About this good practice
For decades, construction in many European floodplains, particularly in Granada, has turned its back from a local ecological resource with a high capacity to absorb carbon: Poplar plantations. Today, technical wood derived from innovative manufacturing processes offers a great opportunity to develop a local industry and a building sector with a low ecological footprint and circular economy practices. LIFE Wood for Future aims to recovering of poplar groves, instead of the extension of intensive herbaceous crops, to absorb more CO2 and fight against climate change and promote a circular economy in the building sector
Objectives: Demonstrate and commercialize new structural bioproducts in order to provide a negative CO2 footprint to the timber building sector; increase the value and the demand of local wood to boost the poplar forest sector; boost the circular economy.
Creation of Ecoproducers' Association, which will apply a forestry model for an environmental improvement of poplar and Carbon Farming schemes.
Creation of a local nursery for certified poplar plants, with genotypes for timber plantations and local varieties for environmental restoration.
Creation and commercialization of a technological tool (TIK tool) for the evaluation of the quality of the wood in the whole value chain.
Incorporation of poplar wood to the standard EN 1912.
Development of close-to-market MCLam and MCLam BS products based on poplar.

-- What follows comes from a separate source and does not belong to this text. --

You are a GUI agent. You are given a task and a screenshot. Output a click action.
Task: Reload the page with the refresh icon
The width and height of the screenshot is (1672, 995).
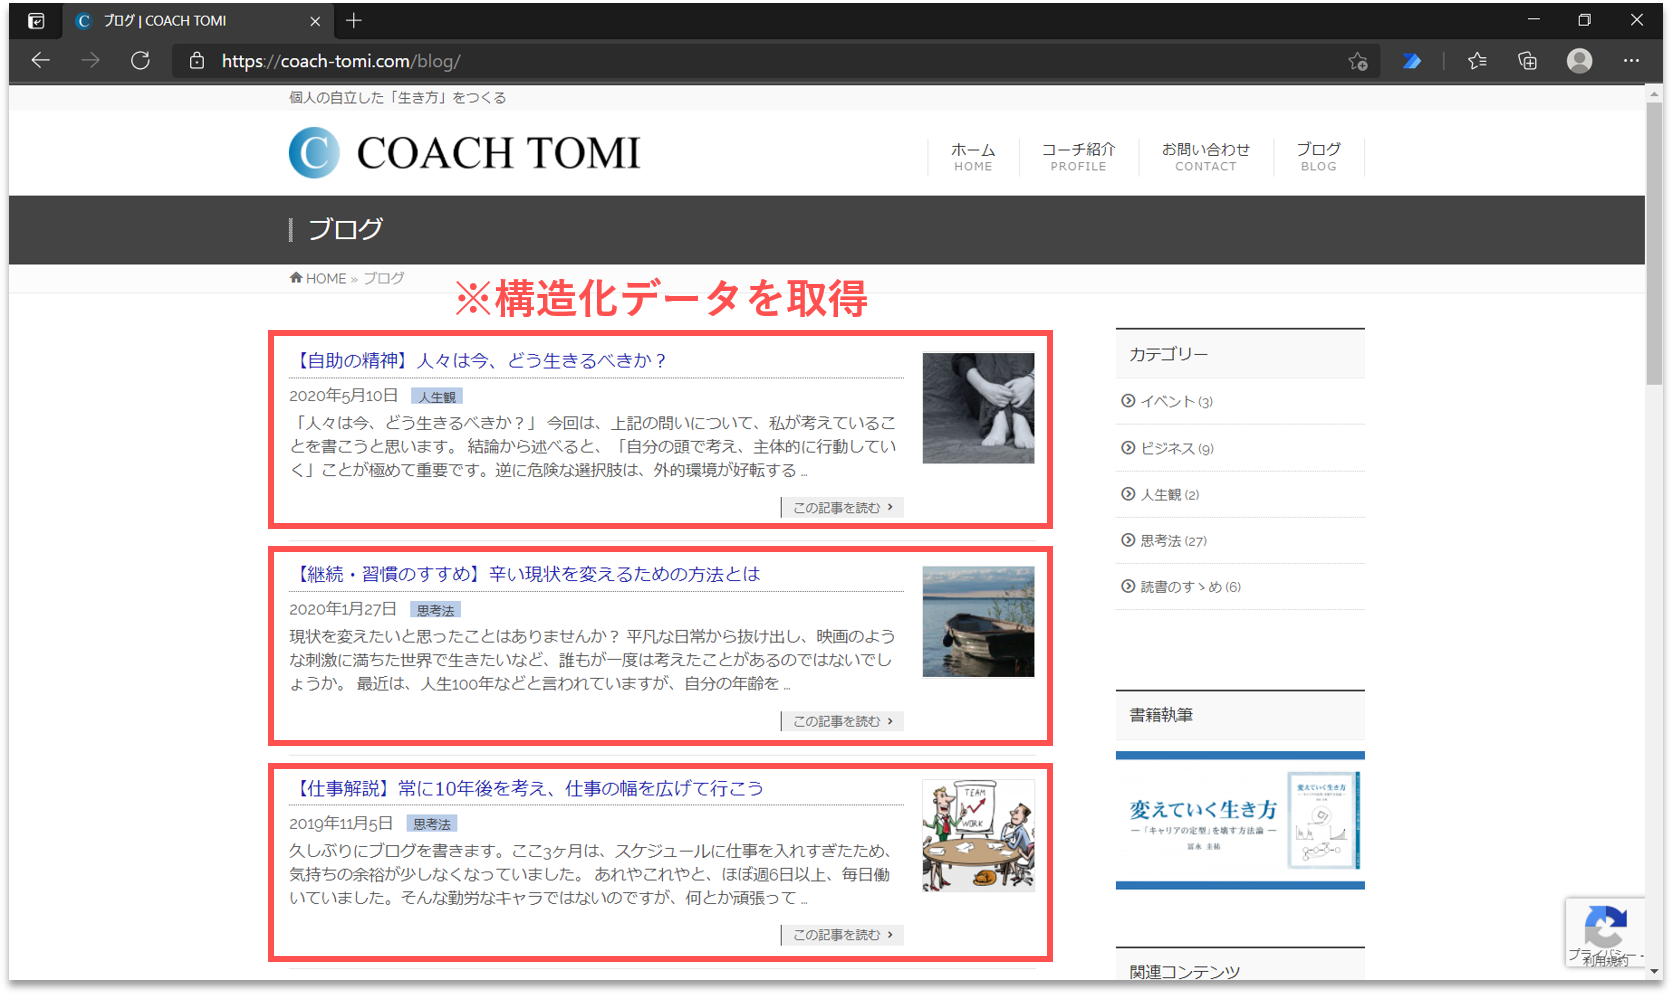pyautogui.click(x=140, y=61)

Transfer and replication in the EU.
It is founded by the LIFE program through the LIFE Wood for Future project (LIFE 20 CCA/ES/001656), with 1,642,073€ (Total budget: 2,985,886€). More than 30 people from 5 partners are actively participating. It also involves regional and national administrations, and primary and construction sectors
Evidence of success
It is a chain practice, involving the entire value chain: the primary sector (nurseries and poplar growers), the processing industry, public administrations, and the construction sector. Its main outputs are the creation of a certified plant nursery and a group of producers, two recyclable wood-based structural timber products close to the market, and a demonstration building.
Potential for learning or transfer
This practice includes in its objectives a plan for replicability and transferability to other regions of Europe. Poplar is common in many European countries (France, Italy, Belgium, Germany, Romania, etc.) and lessons learned will be able to be transferred to these regions, in particular: 1) the grouping of producers; 2) the carbon farming model for the sale of carbon credits; 3) the development of structural poplar-based products and the implementation of a local industry in each region that produces these products; 4) the life cycle of the products, including their recyclability (circular economy) and carbon sequestration; 5) the enhancement in society of the environmental values of poplar plantations and their cultural identity; 6) the incorporation of poplar plantations in the aid schemes of the different administrations within the rural development plans; 7) the enhancement of using timber in construction.